Workshop topics are by no means limited to the examples mentioned above. However, in
each case the proposed area is supposed to have enough impetus to yield new results which
can be considered important and worth more detailed investigation.
What should a proposal look like?
Workshop proposals should be sent in ASCII or HTML format, and they should consist of
- Cover Page
- Name of the proposed workshop
- Names and addresses of the organizers
- Intended number of participants
- Requested AV equipment
- Why it is relevant to ECOOP' 98 and a short overview of the rationale for the workshop
and the major topics. In particular, statements about the review process and ways to
ensure creativity during the workshop would be appreciated.
- The abstract should preferably not exceed 200 words.
- Call For Papers
- A preliminary version of the Call for Papers that the organizers must prepare if the
workshop is accepted.
- Should provide a brief overview of the proposed workshop including a description of the
goals of the workshops and the work practices.
- May repeat some of the statements made on the abstract page, but should be targeted
specifically to potential workshop participants.
- Short biography of each organizer
- References to similar workshops organized at ECOOP or related conferences, including the
number of participants.
If a workshop is accepted, the organizers will be requested to prepare a WWW page that
will contain the latest information about the workshop. The web pages of each workshop
will be linked to the ECOOP'98 workshop web site.
For already two consecutive years, an ECOOP Workshop Reader has been published.

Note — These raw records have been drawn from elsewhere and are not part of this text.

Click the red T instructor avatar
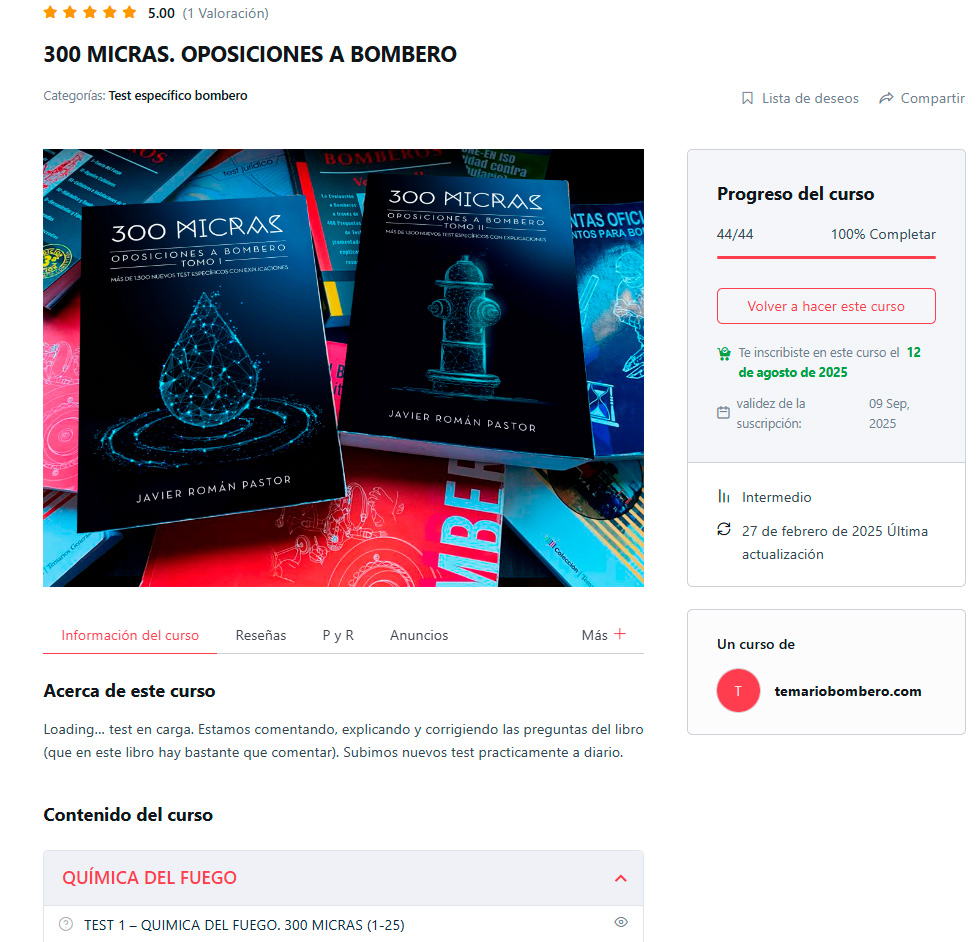738,691
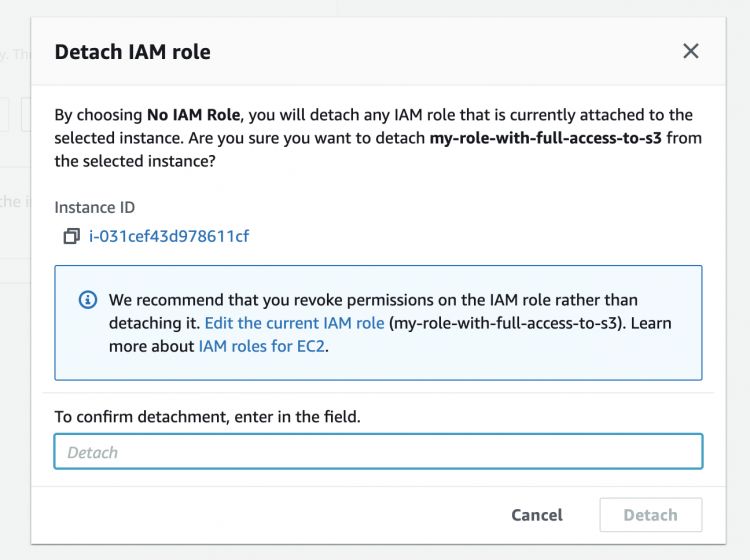Click the disabled Detach button
This screenshot has height=560, width=750.
pyautogui.click(x=650, y=515)
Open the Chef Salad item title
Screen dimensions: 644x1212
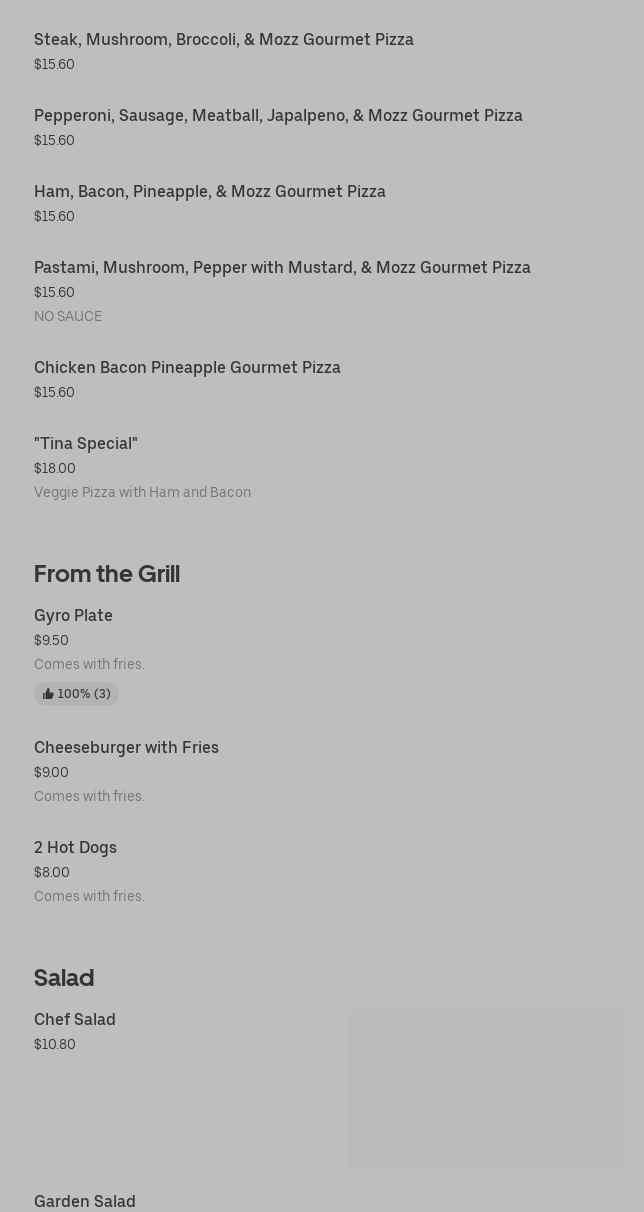tap(75, 1020)

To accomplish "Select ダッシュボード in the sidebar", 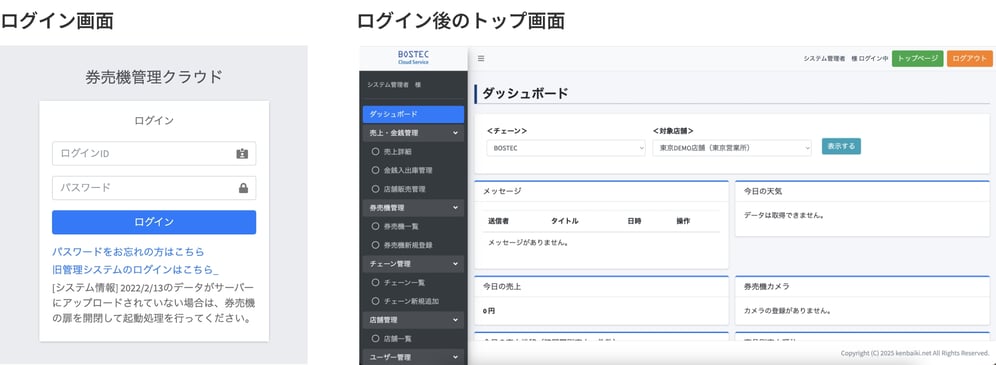I will (x=414, y=114).
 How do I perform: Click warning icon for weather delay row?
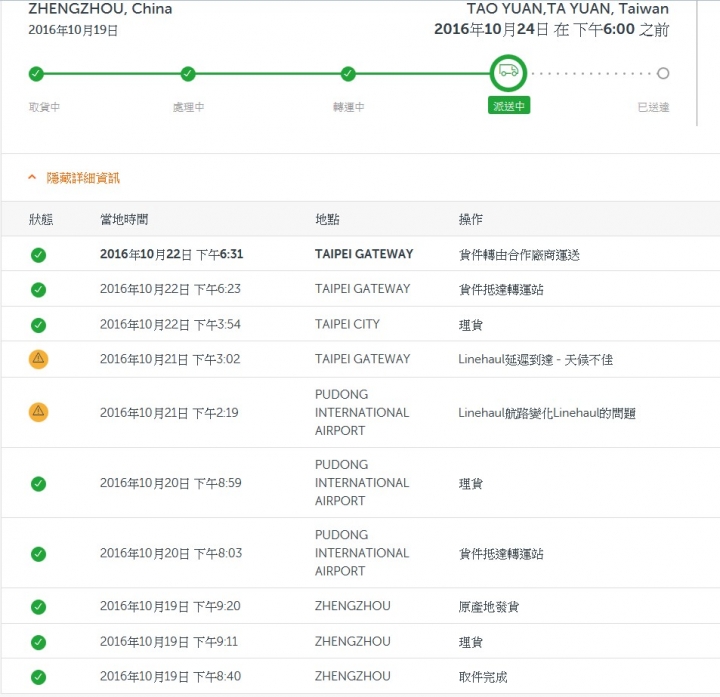(39, 359)
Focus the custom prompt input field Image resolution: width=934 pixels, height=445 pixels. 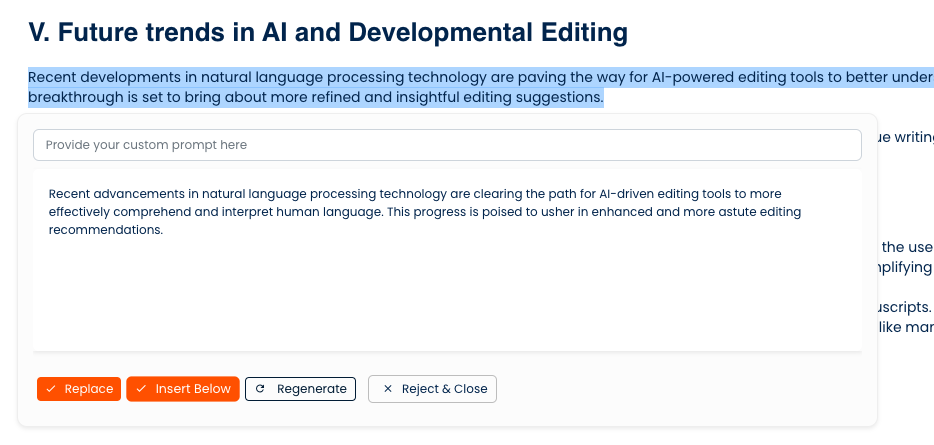tap(447, 145)

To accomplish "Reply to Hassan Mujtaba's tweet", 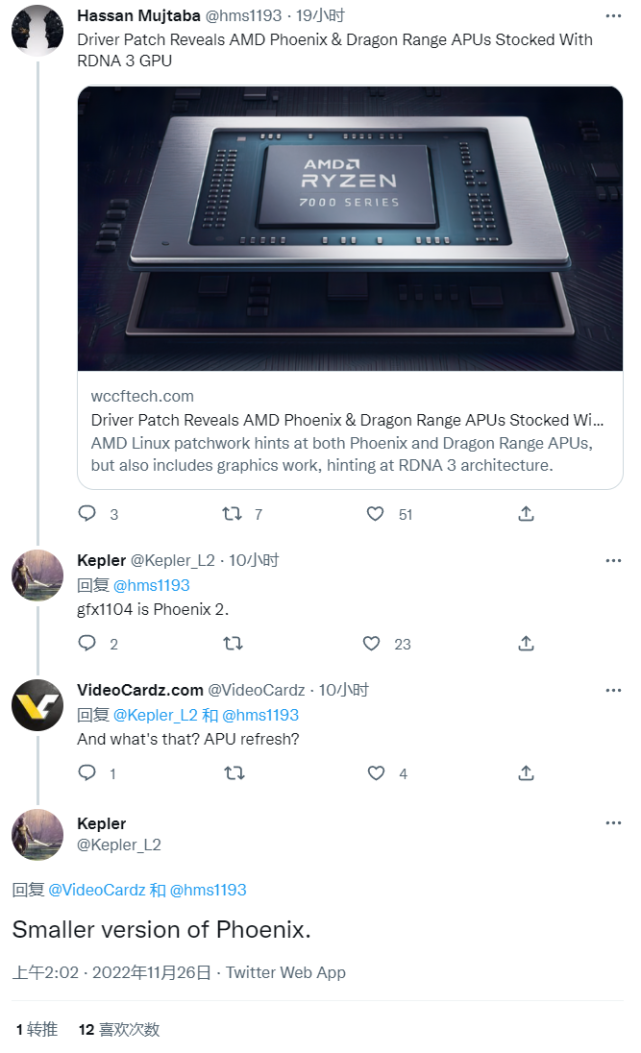I will [x=85, y=513].
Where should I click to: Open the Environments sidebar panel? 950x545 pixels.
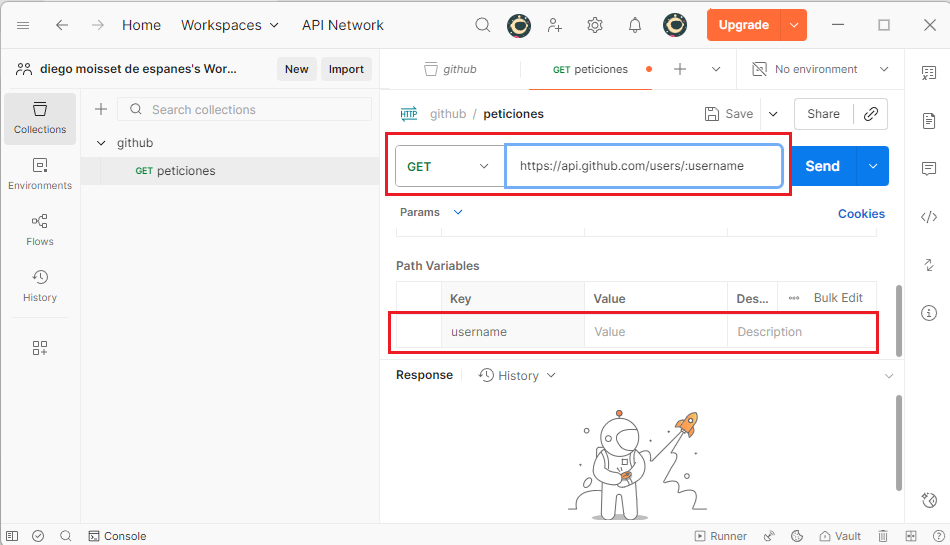(40, 174)
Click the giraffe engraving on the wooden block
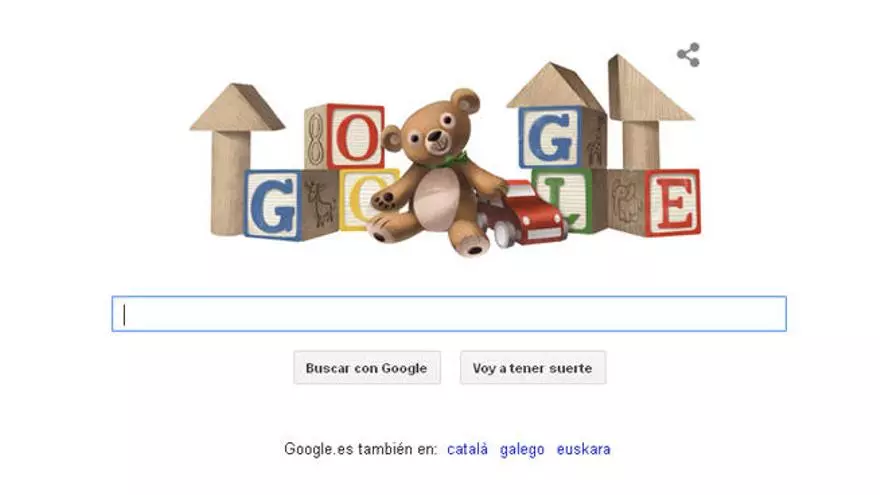 [322, 203]
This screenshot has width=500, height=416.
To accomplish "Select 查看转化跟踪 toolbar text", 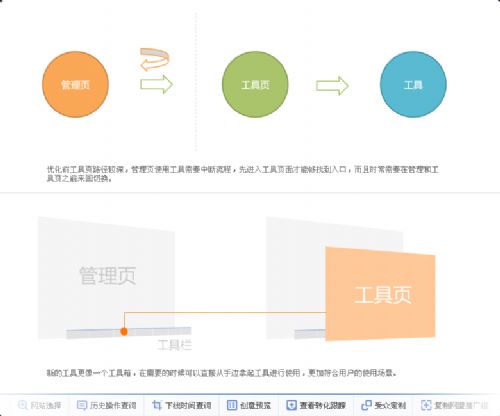I will point(322,405).
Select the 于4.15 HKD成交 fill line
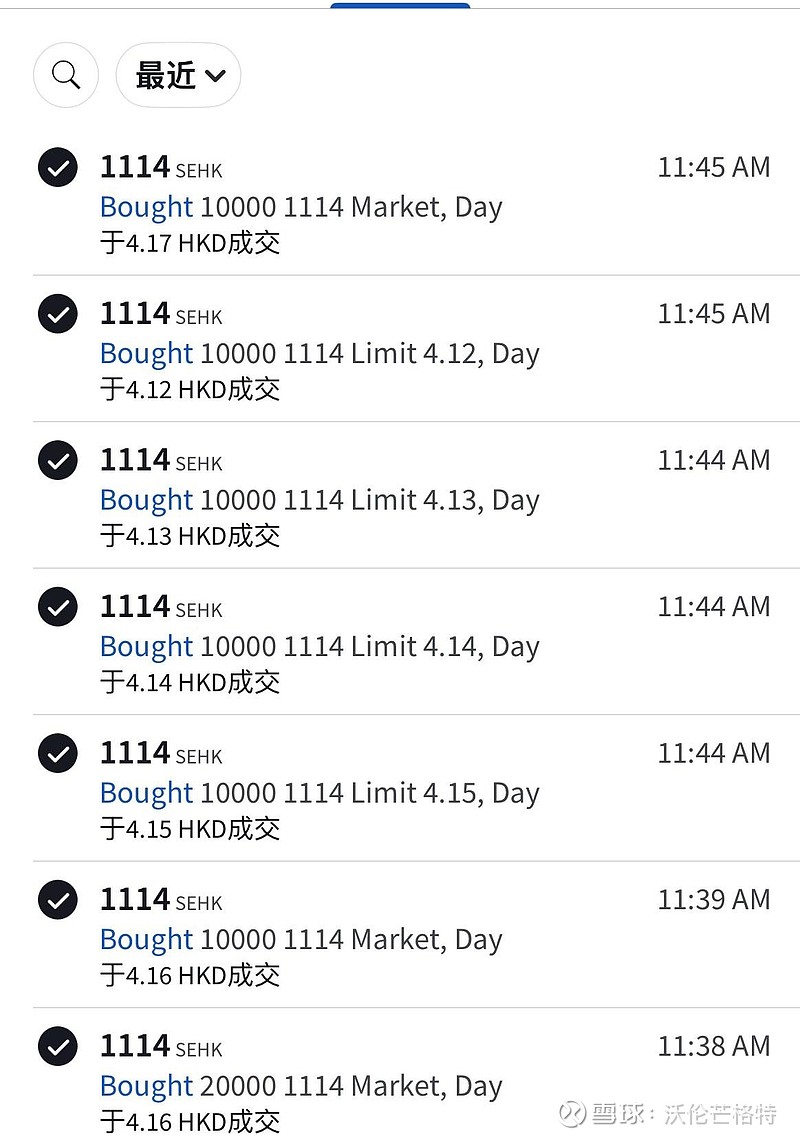800x1139 pixels. pyautogui.click(x=190, y=829)
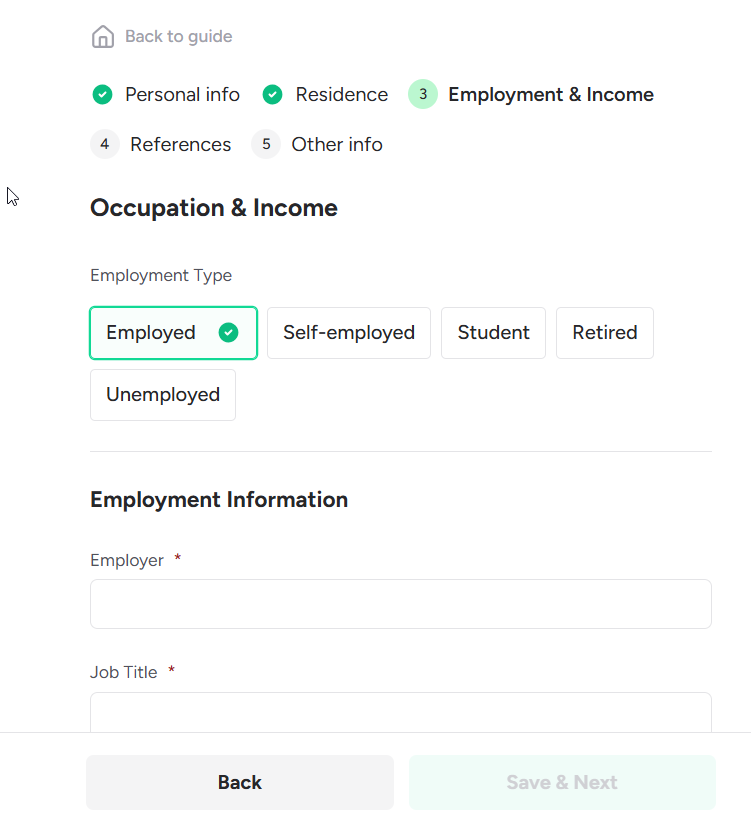751x830 pixels.
Task: Follow the Back to guide link
Action: coord(178,37)
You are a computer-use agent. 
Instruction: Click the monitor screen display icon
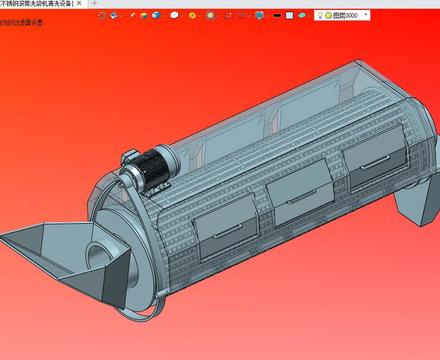point(259,15)
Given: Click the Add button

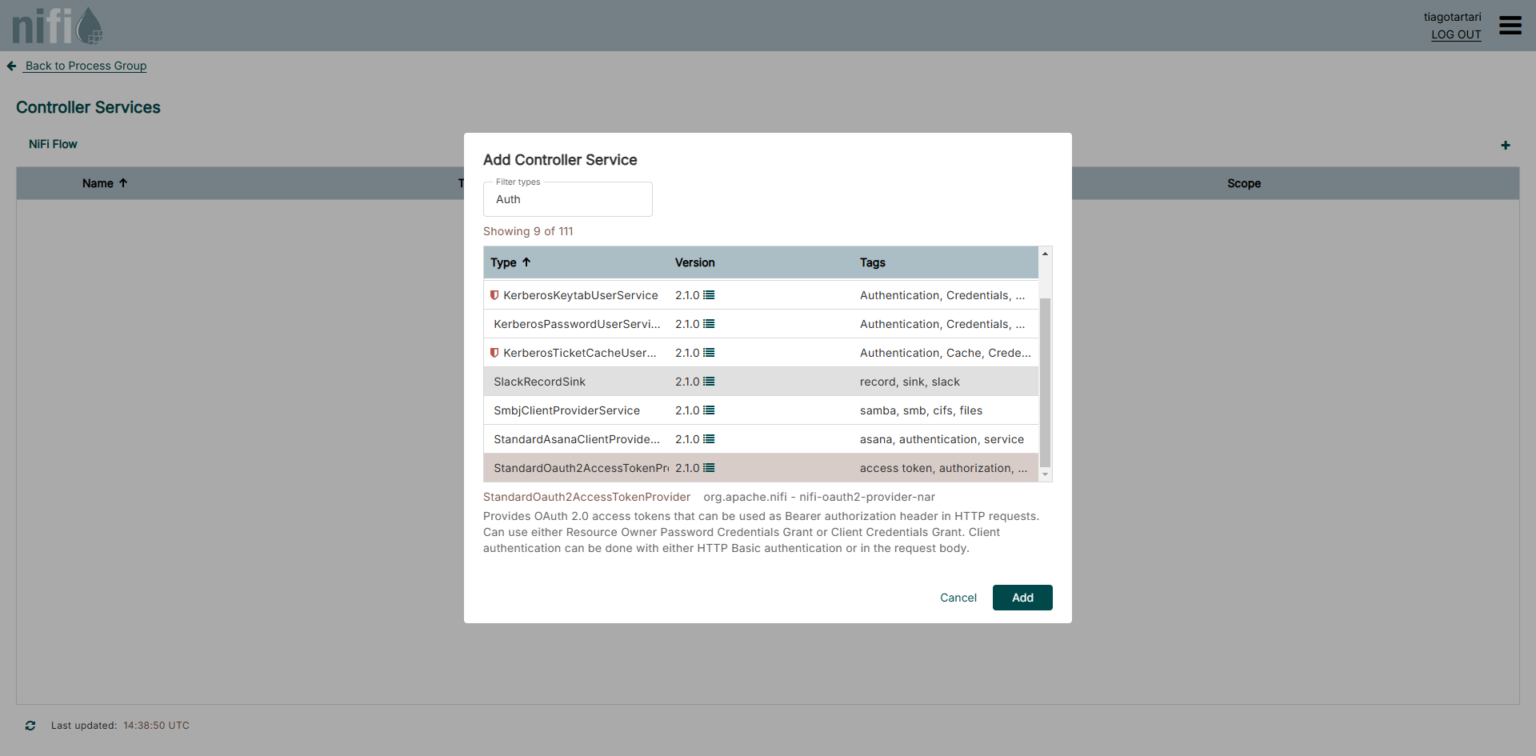Looking at the screenshot, I should point(1022,597).

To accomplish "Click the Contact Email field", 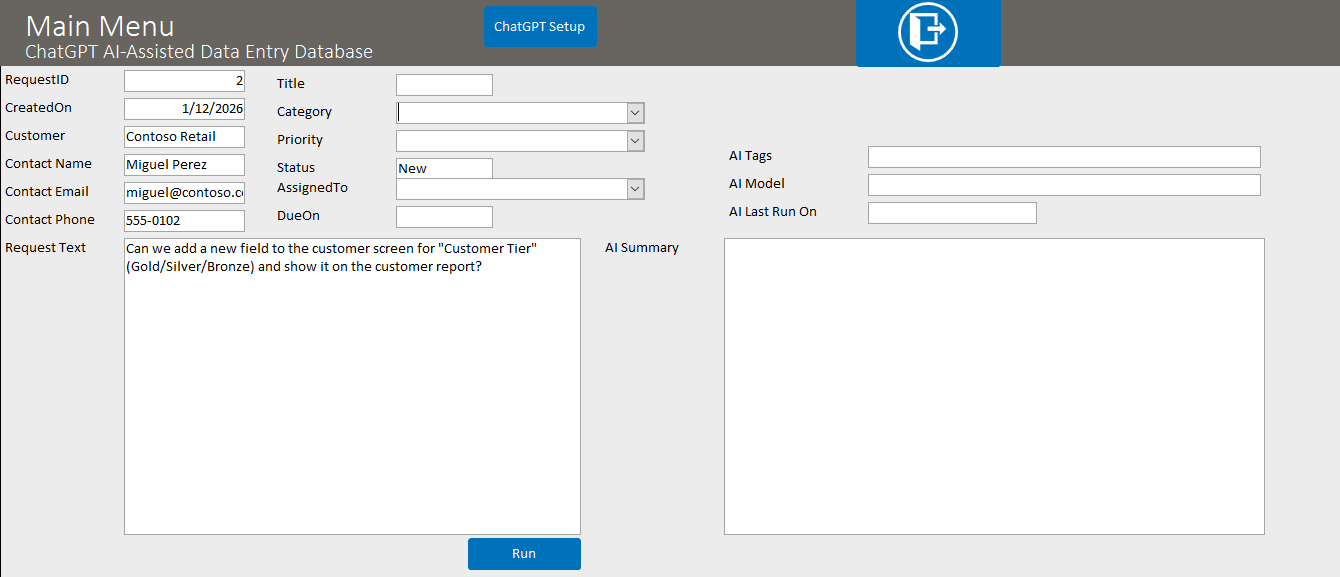I will click(x=184, y=193).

This
Workshop Reader collects reports from the various workshops, and as such provides an
excellent snapshot of the trends in the community. We will do our best to contact editors
for publishing the 3rd ECOOP'98 Reader.
Workshop proposers should be prepared to write a summary report, and organise a
selection and review procedure for the papers submitted to the workshop.
Proposals should be submitted to
ECOOP'98 Workshop Chair
Neubruckstrasse 10, CH-3012 Bern
Tel: +41 31 631 33 14
Fax: +41 31 631 39 65
Workshop organizers should in particular take care to foster the creative potential
which is tentatively present in a workshop. Remember that a workshop is NOT a conference!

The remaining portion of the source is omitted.